--- Task instructions ---
A: Using the classification of Bufotes pewzowi, decide whether each statement agrees with it. (i) The species is placed in the family Bufonidae. (ii) The binomial name is credited to Kashchenko, 1909. (iii) The list of synonyms is presented as complete. For each, answer yes or no and quote the deciding words.
B: In the classification of Bufotes pewzowi, which synonym is marked as a correction of gender?
C: Write a continuation of the Bufotes pewzowi classification text that picks up where it ends.

--- Text for analysis ---
_ _ _ _
Scientific classification
- Kingdom: Animalia
- Phylum: Chordata
- Class: Amphibia
- Order: Anura
- Family: Bufonidae
- Genus: Bufotes
- Species: B. pewzowi
- Binomial name: Bufotes pewzowi (Bedriaga, 1898)
- Synonyms: Bufo viridis var. Pewzowi Bedriaga, 1898 ; Bufo viridis var. strauchi Bedriaga, 1898 ; Bufo viridis var. grum-grzimailoi Bedriaga, 1898 ; Bufo viridis unicolor Kashchenko, 1909 ; Bufo nouettei Mocquard, 1910 ; Bufo viridis asiomontanus Pisanets and Shcherbak, 1979 ; Bufo tianschanica Toktosunov, 1984 ; Bufo danatensis taxkorensis Fei, Ye, and Huang, 1999 ; Bufo danatensis pewzowi (Bedriaga, 1898) ; Bufo tianschanicus Toktosunov, 1984 (correction of gender) ; Bufo taxkorensis (Fei, Ye, and Huang, 1999) ; Pseudepidalea pewzowi (Bedriaga, 1898) ; Pseudepidalea taxkorensis (Fei, Ye, and Huang, 1999) ; (incomplete list)
_ _ _ _
--- Source material ---
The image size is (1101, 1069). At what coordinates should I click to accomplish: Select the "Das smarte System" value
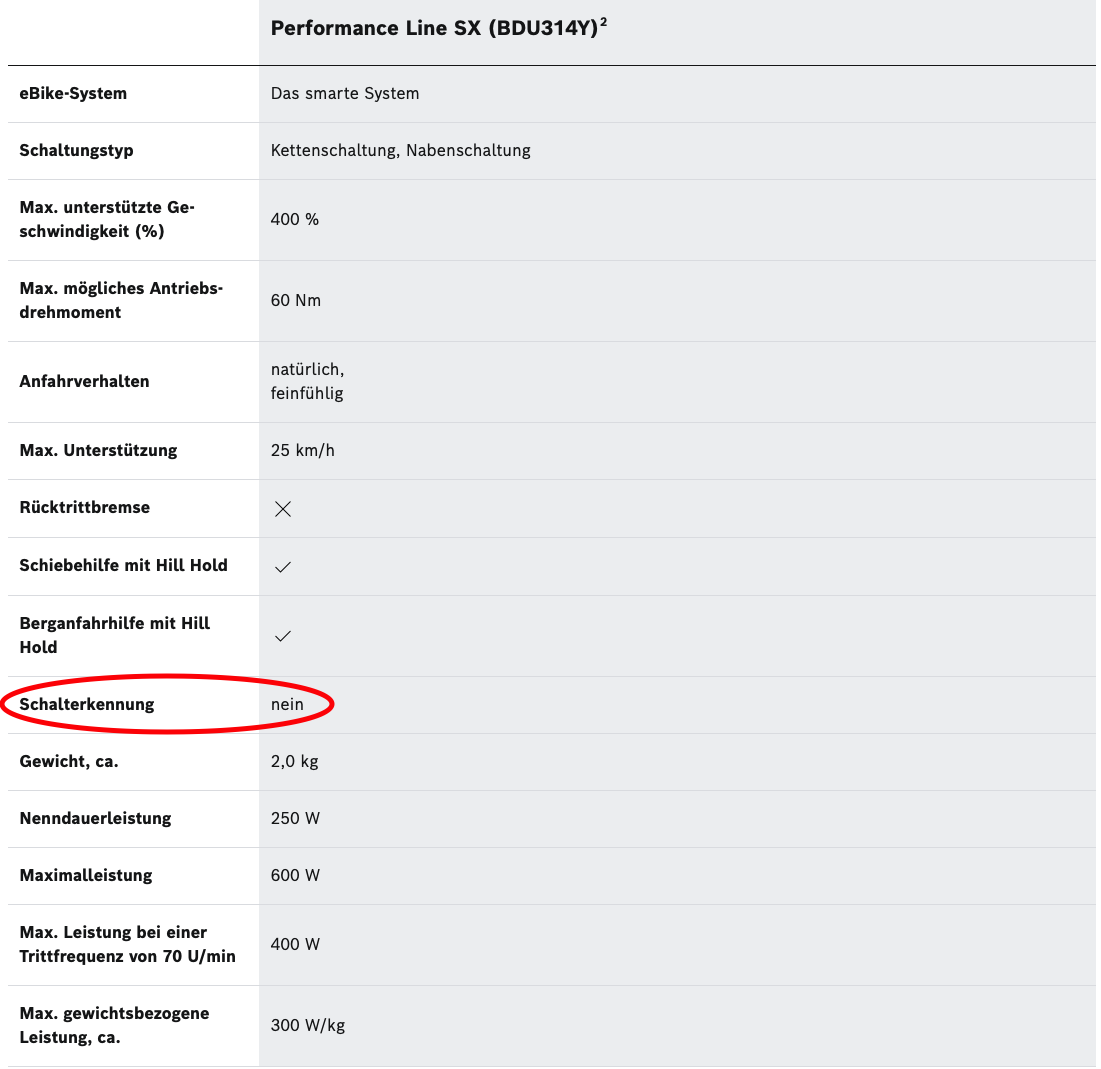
_ _ _ _
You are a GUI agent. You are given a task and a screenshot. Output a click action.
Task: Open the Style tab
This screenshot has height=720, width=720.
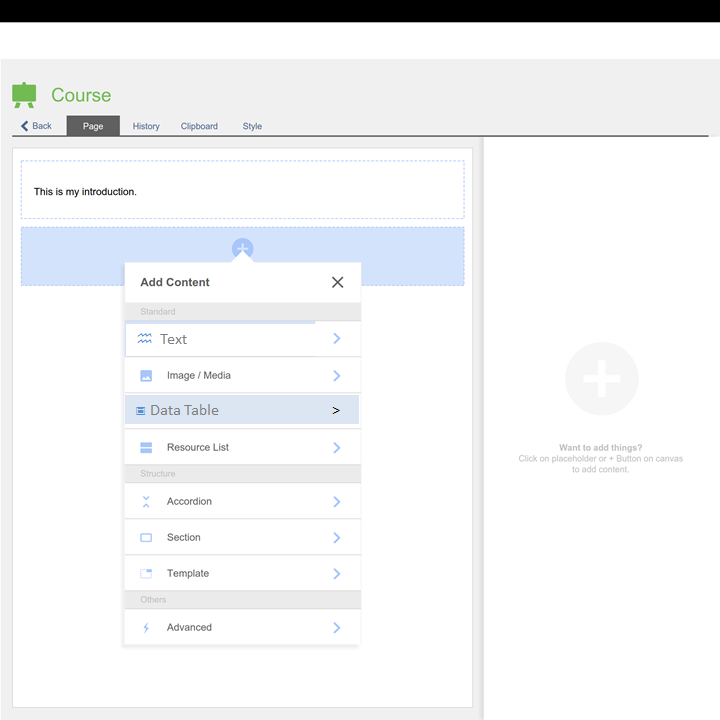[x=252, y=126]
_ _ _ _
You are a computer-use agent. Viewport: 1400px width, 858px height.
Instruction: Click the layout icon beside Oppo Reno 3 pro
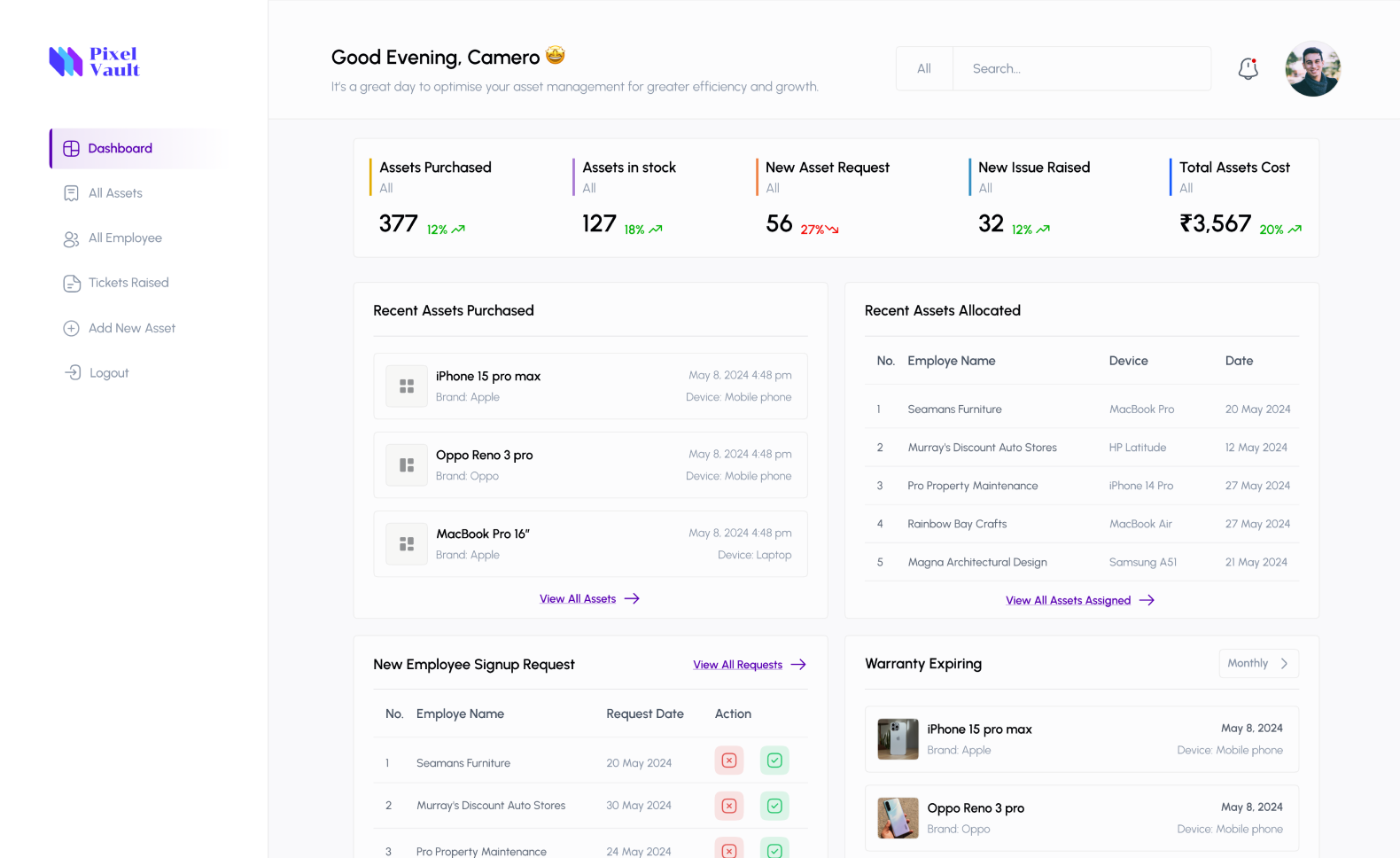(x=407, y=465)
_ _ _ _
--- Per-task answers ---
A:
(i) Yes: "Family: Bufonidae"
(ii) No: "Binomial name: Bufotes pewzowi (Bedriaga, 1898)"
(iii) No: "(incomplete list)"

B: Bufo tianschanicus Toktosunov, 1984

C:
= Bufotes pewzowi =

- Authority: (Bedriaga, 1898)
- Conservation status: LC

Species of amphibian

Bufotes pewzowi is a species of toad in the family Bufonidae. It is found in dry plains of Central Asia, the foothills and mountains of Tian Shan, Zhungar Alatau and Pamir Mountains (Kazakhstan, Kyrgyzstan, Uzbekistan, and Tajikistan), the mountains and deserts of Western China and Mongolia, and probably westward to northern Afghanistan and north to Lake Balkhash in Kazakhstan and northeast Altai Republic in Russia. The specific name pewzowi honours Mikhail Pevtsov, a Russian geographer, cartographer, and explorer. Common names include Xinjiang toad and Pewzow's toad; when subspecies B. p. strauchi is recognized, it can be referred to as northern Xinjiang toad, while the nominotypic B. p. pewzowi then becomes southern Xinjiang toad.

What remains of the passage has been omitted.